(Stored dataset items)
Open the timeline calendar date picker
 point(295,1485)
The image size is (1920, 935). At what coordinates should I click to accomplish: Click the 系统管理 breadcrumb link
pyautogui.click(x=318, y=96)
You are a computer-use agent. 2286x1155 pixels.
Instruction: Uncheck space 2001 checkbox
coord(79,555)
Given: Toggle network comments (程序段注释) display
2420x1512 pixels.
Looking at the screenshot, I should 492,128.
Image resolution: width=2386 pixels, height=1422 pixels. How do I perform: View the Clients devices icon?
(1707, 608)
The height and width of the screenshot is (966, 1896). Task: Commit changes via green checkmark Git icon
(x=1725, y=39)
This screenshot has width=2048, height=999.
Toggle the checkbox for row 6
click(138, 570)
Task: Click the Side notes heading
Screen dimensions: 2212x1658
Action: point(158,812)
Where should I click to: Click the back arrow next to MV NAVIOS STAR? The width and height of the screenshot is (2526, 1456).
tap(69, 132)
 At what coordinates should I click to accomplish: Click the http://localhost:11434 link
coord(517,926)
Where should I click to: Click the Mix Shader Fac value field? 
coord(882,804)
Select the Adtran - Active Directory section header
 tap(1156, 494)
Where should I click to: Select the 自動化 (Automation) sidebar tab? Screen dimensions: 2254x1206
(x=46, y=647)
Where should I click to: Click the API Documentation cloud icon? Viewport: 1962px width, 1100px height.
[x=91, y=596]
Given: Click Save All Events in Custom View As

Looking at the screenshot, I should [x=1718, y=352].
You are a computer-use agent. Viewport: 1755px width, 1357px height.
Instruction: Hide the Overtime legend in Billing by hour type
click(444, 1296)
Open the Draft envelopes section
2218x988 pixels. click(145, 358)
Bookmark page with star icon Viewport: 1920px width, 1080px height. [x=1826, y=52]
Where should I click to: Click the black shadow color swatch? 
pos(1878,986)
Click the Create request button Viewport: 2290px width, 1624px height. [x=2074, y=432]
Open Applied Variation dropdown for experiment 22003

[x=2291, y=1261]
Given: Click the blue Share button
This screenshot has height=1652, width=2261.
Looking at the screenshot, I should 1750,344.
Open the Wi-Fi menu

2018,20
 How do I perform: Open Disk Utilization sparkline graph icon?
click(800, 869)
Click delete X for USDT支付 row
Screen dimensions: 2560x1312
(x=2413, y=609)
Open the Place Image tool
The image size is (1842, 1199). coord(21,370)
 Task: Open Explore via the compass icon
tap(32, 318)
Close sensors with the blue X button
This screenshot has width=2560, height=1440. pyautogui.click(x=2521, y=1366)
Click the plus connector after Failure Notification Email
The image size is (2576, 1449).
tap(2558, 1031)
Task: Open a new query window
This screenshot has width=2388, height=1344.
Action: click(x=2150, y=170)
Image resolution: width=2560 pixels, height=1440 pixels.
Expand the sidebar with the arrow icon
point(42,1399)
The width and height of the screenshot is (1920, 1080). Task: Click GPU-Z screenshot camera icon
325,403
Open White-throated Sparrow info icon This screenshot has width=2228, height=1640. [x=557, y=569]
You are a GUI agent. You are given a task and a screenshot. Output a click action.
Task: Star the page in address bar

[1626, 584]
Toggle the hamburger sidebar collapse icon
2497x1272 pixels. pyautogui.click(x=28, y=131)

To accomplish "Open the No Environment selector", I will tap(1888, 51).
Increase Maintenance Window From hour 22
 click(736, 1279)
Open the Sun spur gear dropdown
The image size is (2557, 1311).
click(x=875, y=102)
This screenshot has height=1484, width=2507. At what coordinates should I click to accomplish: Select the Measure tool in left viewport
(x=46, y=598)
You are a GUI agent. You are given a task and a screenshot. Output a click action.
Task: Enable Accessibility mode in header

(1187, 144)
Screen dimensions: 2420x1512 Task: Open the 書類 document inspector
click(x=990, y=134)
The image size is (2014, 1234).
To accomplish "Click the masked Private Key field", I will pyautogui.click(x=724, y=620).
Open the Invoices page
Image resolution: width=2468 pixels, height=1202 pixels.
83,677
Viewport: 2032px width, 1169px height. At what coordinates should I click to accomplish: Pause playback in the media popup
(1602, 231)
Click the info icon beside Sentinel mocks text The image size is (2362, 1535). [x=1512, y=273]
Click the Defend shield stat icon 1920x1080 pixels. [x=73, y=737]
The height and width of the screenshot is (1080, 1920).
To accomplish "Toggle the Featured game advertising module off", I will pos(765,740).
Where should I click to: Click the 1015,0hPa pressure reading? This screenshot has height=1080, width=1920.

__What to work on__
Please retype the data exactly as it stands, from its first line down to the line that contains "Given: Toggle network", then stop.

__Output for this exercise__
Open the timeline calendar date picker
 point(295,1485)
The image size is (1920, 935). At what coordinates should I click to accomplish: Click the 系统管理 breadcrumb link
pyautogui.click(x=318, y=96)
You are a computer-use agent. 2286x1155 pixels.
Instruction: Uncheck space 2001 checkbox
coord(79,555)
Given: Toggle network comments (程序段注释) display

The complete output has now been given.